[Study material — start]

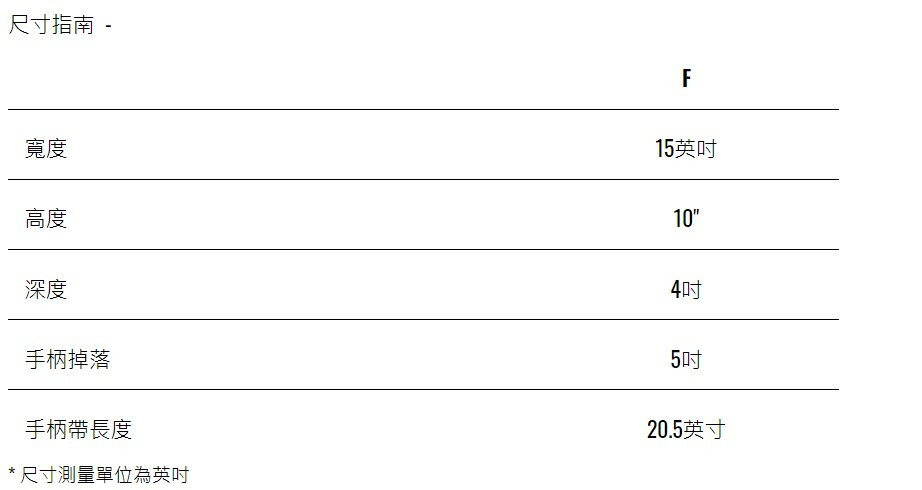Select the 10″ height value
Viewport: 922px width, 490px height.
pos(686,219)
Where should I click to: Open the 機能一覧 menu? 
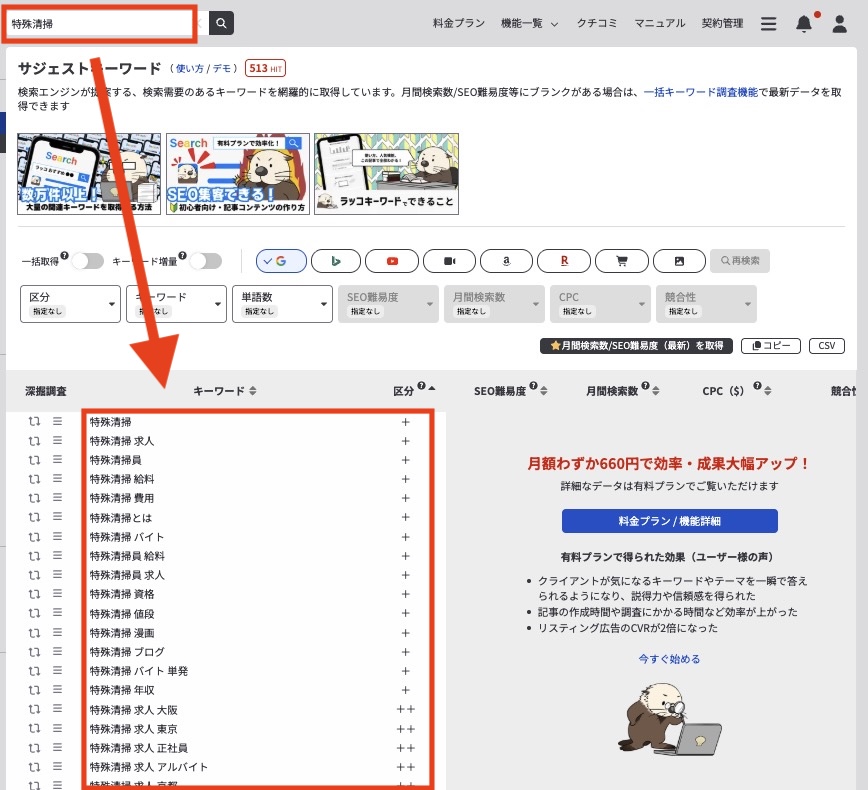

[Study material — finish]
[Study material — start]

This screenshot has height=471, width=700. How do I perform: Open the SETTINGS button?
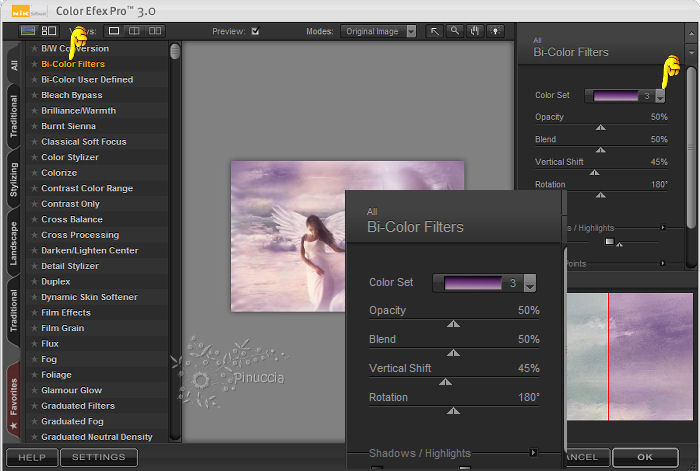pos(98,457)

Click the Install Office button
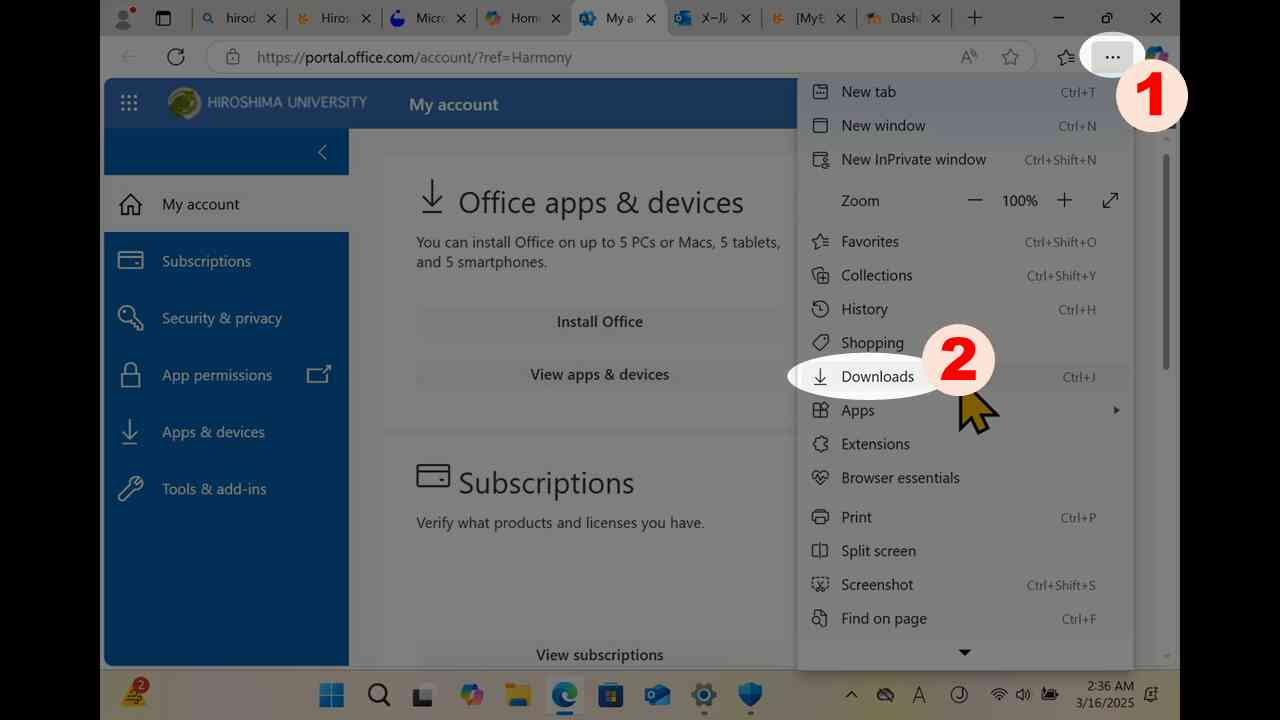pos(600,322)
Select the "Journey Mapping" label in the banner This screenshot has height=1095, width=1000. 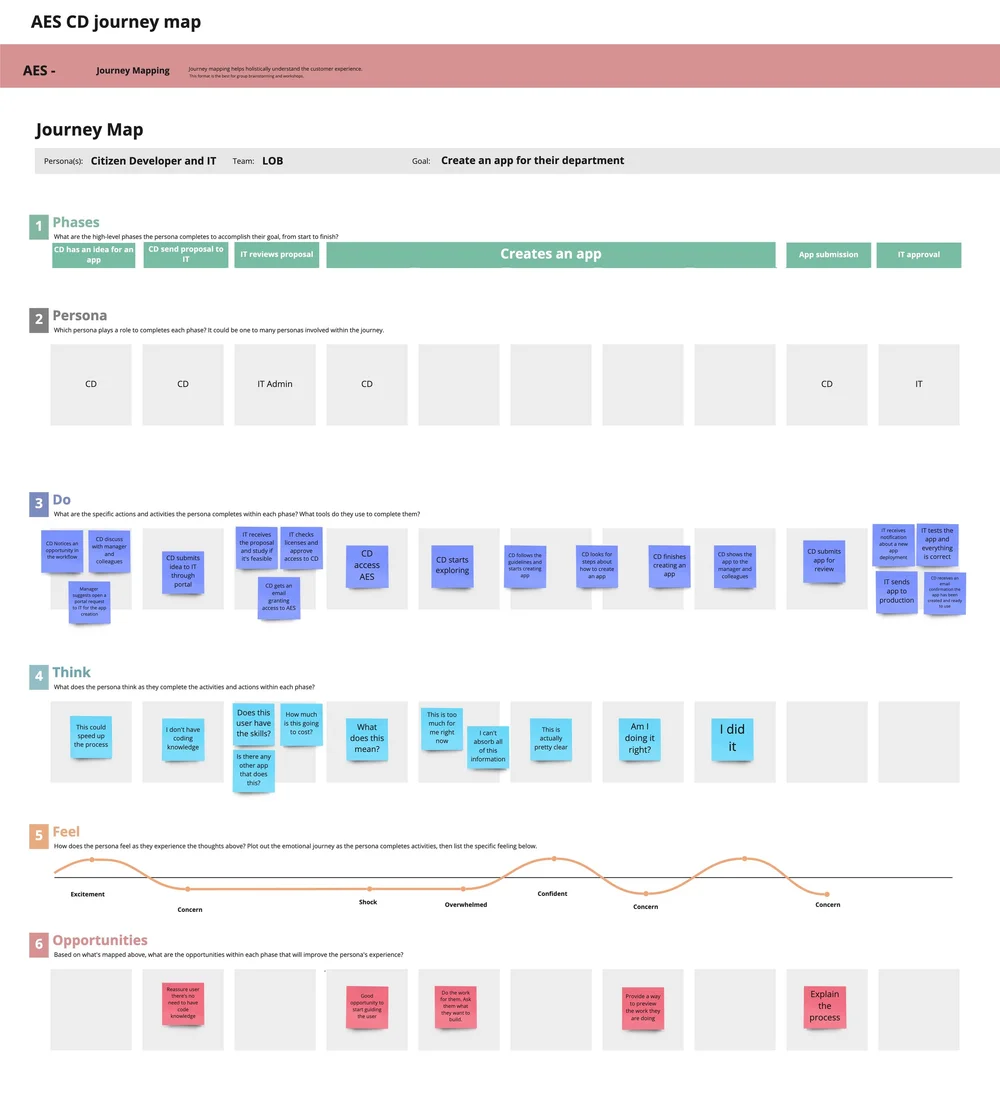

[Study material — finish]

## Directions for this task
Up in the listing, locate the line with "This screenshot has height=471, width=700."; print it and every line after it down to the line with "has height=1095, width=1000.", which is included too. Skip the pictures.

## Exercise solution
This screenshot has height=471, width=700. How do I perform: Open the SETTINGS button?
pos(98,457)

Click the Install Office button
pos(600,322)
Select the "Journey Mapping" label in the banner This screenshot has height=1095, width=1000. 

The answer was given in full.